Le projet Paris-Milan est préparé en seulement deux semaines. Elle ne part pas pour changer de vie, mais pour saisir une opportunité professionnelle.

Elle ne sait pas encore que ce défi va précisément changer la sienne. « Je ne pensais pas, mais ça a réellement changé ma vie. »

Quelques semaines plus tard, les vidéos font des millions de vues.
L’audience explose.

La créatrice de contenus Joggeuse est née.

Quand Joggeuse devient un métier

Ce qui n’était au départ qu’une manière de raconter une aventure devient une activité à temps plein.

Et ça fonctionne. Les courses s’enchaînent, les déplacements aussi et une communauté de plusieurs centaines de milliers de personnes se construit.

« Ça a été un accélérateur d'opportunités et, surtout, un accélérateur de rencontres humaines », se réjouit-elle.

Une réussite qui n’est pas seulement une question de chiffres. Joggeuse incarne une manière différente de parler de la course à pied : avec de l’énergie, de la spontanéité, de l’humour, mais aussi cette idée que courir peut être un moyen de se découvrir plutôt qu’une simple recherche de performance.

Mais cette nouvelle vie a aussi son revers. Car lorsqu’un personnage public prend de l’ampleur, il peut devenir difficile de savoir là où il s’arrête et là où commence sa personnalité propre.

Le revers d’une vie qui va trop vite

Après un an à temps plein, la jeune femme le reconnaît : « Joggeuse a complètement mangé Joséphine. »

C’est presque paradoxal. Joséphine a créé Joggeuse pour assumer celle qu’elle est. Et il faut désormais apprendre à s’en protéger.

Sur les réseaux sociaux, cette vie en mouvement transparaît à vitesse grand V. Mais l’envers du décor - les heures passées seules devant un ordinateur, les responsabilités d’une activité professionnelle propre - est, lui, moins visible.

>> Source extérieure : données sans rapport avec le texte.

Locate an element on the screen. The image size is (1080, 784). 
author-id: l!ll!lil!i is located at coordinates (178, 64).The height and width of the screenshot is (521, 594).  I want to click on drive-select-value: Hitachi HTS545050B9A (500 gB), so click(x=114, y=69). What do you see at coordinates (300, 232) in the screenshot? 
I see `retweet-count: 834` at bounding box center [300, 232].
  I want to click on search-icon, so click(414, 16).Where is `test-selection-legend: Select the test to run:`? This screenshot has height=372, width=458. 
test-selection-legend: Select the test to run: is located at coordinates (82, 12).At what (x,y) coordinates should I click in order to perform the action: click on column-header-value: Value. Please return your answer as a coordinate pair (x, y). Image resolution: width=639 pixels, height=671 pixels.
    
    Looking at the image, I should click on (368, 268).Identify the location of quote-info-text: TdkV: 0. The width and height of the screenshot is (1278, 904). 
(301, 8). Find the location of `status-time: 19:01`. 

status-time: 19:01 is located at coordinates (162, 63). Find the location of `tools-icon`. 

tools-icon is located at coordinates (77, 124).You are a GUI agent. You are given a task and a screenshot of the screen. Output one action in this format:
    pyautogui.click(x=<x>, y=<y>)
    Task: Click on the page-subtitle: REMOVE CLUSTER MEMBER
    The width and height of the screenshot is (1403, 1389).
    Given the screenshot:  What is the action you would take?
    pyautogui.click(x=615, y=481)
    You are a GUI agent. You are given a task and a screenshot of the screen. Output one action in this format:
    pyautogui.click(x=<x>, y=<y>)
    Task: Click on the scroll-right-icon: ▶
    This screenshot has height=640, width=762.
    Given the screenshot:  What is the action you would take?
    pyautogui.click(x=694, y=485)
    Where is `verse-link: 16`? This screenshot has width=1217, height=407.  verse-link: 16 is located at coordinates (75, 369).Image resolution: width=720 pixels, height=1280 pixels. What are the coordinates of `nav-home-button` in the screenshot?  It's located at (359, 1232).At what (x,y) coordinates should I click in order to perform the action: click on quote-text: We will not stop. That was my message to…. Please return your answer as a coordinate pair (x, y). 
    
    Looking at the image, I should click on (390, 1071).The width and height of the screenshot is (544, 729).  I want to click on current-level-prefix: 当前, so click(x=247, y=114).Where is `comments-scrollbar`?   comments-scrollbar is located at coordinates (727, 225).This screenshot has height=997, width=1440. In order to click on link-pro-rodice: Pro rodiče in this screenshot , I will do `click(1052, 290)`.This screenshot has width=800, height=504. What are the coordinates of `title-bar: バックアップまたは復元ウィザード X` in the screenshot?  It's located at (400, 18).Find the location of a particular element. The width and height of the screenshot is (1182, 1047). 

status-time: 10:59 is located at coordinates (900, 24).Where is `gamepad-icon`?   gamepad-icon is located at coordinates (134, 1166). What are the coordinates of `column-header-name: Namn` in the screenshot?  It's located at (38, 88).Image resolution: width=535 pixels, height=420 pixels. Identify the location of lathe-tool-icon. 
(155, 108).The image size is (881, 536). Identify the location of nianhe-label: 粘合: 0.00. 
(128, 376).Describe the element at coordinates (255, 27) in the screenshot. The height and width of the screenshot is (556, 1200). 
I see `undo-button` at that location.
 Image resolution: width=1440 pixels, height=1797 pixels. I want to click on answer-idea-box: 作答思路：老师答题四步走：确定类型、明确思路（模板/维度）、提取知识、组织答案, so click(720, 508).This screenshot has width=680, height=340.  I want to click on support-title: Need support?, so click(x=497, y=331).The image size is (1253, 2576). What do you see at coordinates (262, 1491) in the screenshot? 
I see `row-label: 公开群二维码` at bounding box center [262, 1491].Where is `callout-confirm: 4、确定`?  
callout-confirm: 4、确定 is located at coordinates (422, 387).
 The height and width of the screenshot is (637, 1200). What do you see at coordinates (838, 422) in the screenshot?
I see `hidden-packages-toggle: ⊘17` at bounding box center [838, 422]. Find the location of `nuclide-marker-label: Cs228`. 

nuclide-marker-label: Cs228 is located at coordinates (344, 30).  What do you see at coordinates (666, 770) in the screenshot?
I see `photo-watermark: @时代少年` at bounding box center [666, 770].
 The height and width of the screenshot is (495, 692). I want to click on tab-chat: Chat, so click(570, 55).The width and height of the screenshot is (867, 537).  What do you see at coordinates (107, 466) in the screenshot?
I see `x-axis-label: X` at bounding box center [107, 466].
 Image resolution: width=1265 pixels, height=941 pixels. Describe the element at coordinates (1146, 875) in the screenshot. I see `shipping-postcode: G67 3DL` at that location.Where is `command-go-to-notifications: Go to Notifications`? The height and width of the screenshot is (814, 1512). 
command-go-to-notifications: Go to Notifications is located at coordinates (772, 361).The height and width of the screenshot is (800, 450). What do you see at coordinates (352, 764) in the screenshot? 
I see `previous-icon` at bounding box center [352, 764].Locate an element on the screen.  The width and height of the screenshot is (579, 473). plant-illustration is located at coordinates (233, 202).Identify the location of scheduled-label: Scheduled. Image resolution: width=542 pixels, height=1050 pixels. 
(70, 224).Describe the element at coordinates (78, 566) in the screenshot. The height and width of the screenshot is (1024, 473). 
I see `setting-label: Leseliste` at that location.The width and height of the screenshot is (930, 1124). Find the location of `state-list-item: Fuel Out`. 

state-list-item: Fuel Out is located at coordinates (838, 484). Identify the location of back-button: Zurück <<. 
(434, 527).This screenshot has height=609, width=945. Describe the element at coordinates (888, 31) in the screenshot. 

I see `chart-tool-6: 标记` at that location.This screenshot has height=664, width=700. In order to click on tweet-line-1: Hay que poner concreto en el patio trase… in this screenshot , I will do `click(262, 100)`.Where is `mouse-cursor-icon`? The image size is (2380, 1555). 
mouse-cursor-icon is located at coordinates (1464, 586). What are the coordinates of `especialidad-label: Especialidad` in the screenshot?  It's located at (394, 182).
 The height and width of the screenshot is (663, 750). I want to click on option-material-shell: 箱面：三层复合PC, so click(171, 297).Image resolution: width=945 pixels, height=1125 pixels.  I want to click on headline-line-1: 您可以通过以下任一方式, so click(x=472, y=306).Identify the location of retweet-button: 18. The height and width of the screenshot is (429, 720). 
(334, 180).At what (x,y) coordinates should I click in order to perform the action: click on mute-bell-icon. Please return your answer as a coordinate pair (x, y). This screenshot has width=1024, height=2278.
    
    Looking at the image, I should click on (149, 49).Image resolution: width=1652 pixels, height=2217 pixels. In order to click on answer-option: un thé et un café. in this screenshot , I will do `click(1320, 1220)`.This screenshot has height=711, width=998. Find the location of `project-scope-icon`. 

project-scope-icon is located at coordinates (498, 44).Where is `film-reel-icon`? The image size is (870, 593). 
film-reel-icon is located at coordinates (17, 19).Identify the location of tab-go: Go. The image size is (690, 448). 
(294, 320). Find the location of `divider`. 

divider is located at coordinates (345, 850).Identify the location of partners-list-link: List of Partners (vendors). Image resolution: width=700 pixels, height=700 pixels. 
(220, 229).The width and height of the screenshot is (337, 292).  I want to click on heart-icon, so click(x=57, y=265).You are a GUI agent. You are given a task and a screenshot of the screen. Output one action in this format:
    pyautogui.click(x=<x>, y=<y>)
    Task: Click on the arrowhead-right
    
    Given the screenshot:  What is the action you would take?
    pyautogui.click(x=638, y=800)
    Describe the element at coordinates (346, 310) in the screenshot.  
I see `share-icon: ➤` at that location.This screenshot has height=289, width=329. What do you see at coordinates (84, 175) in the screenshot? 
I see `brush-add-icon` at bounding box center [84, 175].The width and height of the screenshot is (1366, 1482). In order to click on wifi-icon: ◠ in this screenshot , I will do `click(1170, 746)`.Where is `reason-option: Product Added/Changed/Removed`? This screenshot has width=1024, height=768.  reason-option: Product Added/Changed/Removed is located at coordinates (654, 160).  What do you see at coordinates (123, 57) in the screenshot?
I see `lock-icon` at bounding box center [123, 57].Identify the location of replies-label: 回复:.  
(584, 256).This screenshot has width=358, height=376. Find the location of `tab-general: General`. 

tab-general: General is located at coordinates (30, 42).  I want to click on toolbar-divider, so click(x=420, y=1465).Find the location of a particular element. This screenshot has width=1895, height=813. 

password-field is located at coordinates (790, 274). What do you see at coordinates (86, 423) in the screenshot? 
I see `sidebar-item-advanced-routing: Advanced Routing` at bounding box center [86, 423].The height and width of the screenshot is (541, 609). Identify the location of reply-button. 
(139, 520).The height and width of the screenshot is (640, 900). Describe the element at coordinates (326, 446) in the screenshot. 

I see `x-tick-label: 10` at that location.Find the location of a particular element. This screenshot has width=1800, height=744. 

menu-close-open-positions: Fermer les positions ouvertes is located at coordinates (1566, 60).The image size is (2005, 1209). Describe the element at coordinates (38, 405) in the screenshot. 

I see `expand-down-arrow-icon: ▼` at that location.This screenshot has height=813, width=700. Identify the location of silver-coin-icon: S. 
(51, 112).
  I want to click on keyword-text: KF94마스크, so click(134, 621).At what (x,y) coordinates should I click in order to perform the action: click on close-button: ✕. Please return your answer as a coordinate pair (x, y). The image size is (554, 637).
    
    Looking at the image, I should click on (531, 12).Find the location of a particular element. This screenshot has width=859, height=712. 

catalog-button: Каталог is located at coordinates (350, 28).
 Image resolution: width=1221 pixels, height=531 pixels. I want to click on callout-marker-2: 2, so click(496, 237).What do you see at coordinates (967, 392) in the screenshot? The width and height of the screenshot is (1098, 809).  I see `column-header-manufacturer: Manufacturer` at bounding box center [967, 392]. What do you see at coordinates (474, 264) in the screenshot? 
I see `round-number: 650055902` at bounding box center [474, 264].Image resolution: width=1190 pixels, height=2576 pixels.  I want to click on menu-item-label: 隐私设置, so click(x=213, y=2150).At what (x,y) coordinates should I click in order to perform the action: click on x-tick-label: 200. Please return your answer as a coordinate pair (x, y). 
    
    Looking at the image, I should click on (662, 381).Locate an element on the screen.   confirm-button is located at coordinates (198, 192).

« Je ne suis pas toujours souriante comme je suis sur Joggeuse. Parfois, il y a du doute. On est tous des humains. »

À mesure que son activité prend de la place, le reste de sa vie devient plus difficile à préserver. Ses amis, sa famille, son temps personnel. Joséphine raconte avoir parfois eu du mal à tout concilier.

Jusqu'à ce constat : « j'ai 238 000 abonnés. Et je crois que cet été, je ne me suis jamais senti aussi seule. »

Courir après un équilibre

Mais pas le temps de s'appesantir. Un nouveau défi, déjà, se profile à l’horizon : partir de Paris pour rejoindre Los Angeles en 2028, uniquement à la force de son corps. Comme souvent avec Joséphine, il y aura des kilomètres, une histoire à raconter et une nouvelle aventure à partager.

Mais d’ici là, l’enjeu sera aussi ailleurs : « Aujourd’hui, je ne changerais rien, je rééquilibrerais simplement le temps que j’ai pour que ça soit un peu plus sain. Avec mes différentes sources de bonheur, pas uniquement Joggeuse. »

Los Angeles sera le prochain défi de Joggeuse. Pour Joséphine, ce sera peut-être d’emprunter le bon chemin de vie pour s’y rendre.